The recent example is YouTube with their revelation about the ratings of videos on the widely popular video sharing website. The thing is that their stats demonstrates that 5-star rating dominates everything else that is available so in the vast majority of situations people will select 5 stars to rate a video - and only very rarely a worse rating will be used.

In fact, when people are anonymous, they may also decide to voice their opinions out when they absolutely hate something - hence the fact that some 1-star ratings also exist in YouTube. This is an indication of the fact that only strong emotions prompt any kind of action - be it demonstration of love or hate. But no matter how strong emotions are, if a person tells his or her name to share some thoughts, the thoughts will almost always be positive.
In fact, I think it is visible everywhere online. For example, when a new startup is launched, all the bloggers prefer to be positive in their coverage - or they simply choose not to publish their thoughts at all. And only in the very last paragraph we are entitled to make some negative remark and mention some of the disadvantages of the startup - trying to be objective and not too positive to sound like startups pay us for coverage.
The same is true for comments on such positive blog posts: people will encourage startup owners to continue their excellent work and offer them further updates of the exciting new product launched - even if only a small percentage of such commentators will actually use the product, let alone wait for the updates to really try them out to see if the product is actually getting better.
I am no psychology or demography expert but I have a feeling that it is also part of American mentality: you simply should not expect people to tell you anything negative looking you in the eye. Really, what is your answer to the usual “How are you?”? I bet it will be “I’m fine”, right?
But it is not like this everywhere in the world: while in the US people will rarely tell anything negative to each other, here in Russia it is totally fine to tell what you really think (even if you don’t think anything good at all), especially when you talk to some good friends. I guess it is the fact that we value honesty and frankness over politeness and this is the reason of this fact - so you should never be surprised about seeing tons of negative comments on the Russian blogs (if you can read Russian, of course).

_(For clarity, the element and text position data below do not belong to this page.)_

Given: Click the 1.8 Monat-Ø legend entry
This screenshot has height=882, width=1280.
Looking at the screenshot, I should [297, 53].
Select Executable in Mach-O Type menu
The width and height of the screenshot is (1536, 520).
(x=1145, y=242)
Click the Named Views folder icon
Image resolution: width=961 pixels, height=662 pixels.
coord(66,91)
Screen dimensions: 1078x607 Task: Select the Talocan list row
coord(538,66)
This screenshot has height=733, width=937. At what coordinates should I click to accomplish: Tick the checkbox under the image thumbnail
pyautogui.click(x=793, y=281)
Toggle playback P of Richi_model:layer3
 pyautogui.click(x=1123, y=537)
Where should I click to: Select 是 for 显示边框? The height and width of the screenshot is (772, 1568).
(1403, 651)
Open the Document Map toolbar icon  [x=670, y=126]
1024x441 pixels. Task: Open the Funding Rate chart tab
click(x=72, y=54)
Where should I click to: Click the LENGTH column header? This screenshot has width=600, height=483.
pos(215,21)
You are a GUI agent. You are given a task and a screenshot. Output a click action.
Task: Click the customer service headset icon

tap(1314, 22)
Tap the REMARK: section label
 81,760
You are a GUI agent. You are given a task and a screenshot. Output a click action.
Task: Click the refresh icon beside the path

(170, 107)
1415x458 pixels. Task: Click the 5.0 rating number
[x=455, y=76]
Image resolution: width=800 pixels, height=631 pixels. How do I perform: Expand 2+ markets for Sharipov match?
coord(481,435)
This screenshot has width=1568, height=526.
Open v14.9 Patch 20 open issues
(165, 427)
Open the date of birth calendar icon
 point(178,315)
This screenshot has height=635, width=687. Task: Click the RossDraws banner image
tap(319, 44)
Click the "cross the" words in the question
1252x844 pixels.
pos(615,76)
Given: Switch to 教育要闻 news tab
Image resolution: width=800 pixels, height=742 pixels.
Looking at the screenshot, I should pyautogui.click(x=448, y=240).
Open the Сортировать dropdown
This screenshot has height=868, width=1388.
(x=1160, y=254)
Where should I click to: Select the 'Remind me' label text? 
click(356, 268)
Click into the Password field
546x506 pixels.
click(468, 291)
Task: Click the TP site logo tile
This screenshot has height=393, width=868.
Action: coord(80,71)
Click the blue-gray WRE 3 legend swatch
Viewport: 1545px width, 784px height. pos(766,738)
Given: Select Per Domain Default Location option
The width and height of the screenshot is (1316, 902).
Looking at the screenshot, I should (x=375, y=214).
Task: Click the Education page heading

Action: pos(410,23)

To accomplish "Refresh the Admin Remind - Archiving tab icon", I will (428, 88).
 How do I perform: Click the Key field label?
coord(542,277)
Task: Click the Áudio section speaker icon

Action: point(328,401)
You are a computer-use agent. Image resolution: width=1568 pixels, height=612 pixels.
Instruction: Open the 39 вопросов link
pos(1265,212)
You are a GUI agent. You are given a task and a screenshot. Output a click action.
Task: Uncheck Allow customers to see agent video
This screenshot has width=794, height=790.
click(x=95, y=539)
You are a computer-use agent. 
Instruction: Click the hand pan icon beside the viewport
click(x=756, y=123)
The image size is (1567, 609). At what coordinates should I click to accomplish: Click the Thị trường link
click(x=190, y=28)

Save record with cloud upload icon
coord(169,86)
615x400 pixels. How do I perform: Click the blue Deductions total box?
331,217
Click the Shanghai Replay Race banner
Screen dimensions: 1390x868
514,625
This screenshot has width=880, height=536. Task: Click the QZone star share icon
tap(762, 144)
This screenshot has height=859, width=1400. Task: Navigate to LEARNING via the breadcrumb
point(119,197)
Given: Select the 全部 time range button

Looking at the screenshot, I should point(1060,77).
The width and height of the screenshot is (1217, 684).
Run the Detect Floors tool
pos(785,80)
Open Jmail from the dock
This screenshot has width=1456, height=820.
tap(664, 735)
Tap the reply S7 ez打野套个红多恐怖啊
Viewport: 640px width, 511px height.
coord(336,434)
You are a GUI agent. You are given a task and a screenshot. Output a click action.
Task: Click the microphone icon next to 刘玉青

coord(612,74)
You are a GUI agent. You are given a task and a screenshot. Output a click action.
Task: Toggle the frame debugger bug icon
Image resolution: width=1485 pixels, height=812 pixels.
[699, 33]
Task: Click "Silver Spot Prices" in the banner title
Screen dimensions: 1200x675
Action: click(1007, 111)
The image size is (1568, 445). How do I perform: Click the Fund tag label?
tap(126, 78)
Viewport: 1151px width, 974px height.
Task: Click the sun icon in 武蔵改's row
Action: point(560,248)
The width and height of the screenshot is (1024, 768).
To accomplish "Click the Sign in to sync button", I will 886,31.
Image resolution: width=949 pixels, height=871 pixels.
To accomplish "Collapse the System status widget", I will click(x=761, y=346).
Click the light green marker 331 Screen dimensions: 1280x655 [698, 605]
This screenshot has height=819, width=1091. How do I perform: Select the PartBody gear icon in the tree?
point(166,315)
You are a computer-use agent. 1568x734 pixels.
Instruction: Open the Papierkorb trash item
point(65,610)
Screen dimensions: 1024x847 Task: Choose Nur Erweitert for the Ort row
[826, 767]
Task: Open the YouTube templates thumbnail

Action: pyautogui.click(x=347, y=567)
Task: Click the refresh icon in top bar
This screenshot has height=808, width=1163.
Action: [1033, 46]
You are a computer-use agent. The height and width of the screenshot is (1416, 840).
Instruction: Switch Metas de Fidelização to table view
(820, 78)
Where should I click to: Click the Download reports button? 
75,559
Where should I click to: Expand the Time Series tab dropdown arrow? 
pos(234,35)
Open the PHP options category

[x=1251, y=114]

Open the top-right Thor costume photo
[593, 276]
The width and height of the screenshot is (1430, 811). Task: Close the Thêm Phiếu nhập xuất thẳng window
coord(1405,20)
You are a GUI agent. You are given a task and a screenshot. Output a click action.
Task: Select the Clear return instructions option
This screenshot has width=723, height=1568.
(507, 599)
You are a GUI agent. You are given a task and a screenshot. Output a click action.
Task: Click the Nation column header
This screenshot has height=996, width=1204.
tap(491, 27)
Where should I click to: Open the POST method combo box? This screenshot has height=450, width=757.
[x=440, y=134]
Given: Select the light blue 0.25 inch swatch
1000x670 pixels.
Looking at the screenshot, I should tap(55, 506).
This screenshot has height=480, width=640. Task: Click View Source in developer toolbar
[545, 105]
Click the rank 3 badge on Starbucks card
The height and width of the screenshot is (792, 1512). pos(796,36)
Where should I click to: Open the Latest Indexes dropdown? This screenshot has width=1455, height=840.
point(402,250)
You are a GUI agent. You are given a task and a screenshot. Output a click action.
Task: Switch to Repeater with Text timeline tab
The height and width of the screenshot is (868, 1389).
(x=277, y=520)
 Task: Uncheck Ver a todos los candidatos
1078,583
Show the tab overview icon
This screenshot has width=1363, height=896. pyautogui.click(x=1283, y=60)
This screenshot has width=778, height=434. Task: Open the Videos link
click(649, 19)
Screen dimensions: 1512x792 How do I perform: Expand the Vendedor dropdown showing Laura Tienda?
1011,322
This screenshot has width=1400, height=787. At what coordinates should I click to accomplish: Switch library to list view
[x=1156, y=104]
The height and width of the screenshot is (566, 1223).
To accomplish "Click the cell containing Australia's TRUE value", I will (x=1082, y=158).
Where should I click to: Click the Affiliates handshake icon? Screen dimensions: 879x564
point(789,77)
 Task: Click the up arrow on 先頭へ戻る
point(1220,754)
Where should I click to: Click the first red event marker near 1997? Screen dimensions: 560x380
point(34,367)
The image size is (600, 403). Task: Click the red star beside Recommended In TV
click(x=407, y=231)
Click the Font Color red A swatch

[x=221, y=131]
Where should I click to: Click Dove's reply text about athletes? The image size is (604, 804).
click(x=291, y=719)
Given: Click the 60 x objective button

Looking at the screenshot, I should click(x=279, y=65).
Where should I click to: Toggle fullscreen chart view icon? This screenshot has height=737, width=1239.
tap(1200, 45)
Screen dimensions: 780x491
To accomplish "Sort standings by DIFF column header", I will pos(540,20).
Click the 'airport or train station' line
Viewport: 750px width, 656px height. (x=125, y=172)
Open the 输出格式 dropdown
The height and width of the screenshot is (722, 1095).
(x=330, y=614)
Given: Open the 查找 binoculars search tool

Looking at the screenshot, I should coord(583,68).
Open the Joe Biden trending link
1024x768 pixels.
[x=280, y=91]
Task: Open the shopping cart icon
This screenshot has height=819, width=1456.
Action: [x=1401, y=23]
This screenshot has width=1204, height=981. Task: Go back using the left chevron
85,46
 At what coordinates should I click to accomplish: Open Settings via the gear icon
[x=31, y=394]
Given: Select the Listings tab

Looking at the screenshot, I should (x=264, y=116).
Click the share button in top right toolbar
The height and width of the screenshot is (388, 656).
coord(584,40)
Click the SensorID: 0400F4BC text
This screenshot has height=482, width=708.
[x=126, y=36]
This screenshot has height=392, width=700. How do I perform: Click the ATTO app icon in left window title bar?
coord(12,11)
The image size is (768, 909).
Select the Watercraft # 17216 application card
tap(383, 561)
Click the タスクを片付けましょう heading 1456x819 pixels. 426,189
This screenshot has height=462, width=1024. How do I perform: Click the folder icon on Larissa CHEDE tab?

I would not judge here if it is better to be polite and positive or to be honest because this is something every single person should make a decision on. But in some business issues I really value honesty much higher - after all, what’s the point in expert advice if it is polite rather than honest?
I have seen such situations myself a lot: whenever I am asked to consult a startup, I invariably try to write a very honest review of exactly what I think about the product and its strategy. And since startups that are good and successful rarely ask for any consulting help, my reviews are frequently negative as I try to point out the disadvantages and the measures that should be taken to improve the situation.
But when I return such negative reviews, I always have to explain that they should try not to be offended but should instead understand that my review is based on the idea that it should be unbiased and objective to be helpful. And very often the entrepreneurs that get such reviews from me mention that in the past they also paid for some consulting but it was not useful - because the reviews were very polite and consulters did not dare to criticize their customers and their products.
But this is something I definitely fail to understand. If I want to hear some good things and get some reassurance, I will go to my husband or my best friend or my mother and ask them for some mental support - and I will get it (for free, by the way). But if I want some expert advice, is it fair to get this mental support instead of objective advice that I was actually looking for? Is it fair to make people pay for compliments?
So I don’t know about you, but if you ask me, I’d prefer people to actually be fair online instead of being polite all the time because their honest opinions will always be much more useful. But should I really hope to see something like “This is such a bad blog post” in the comments?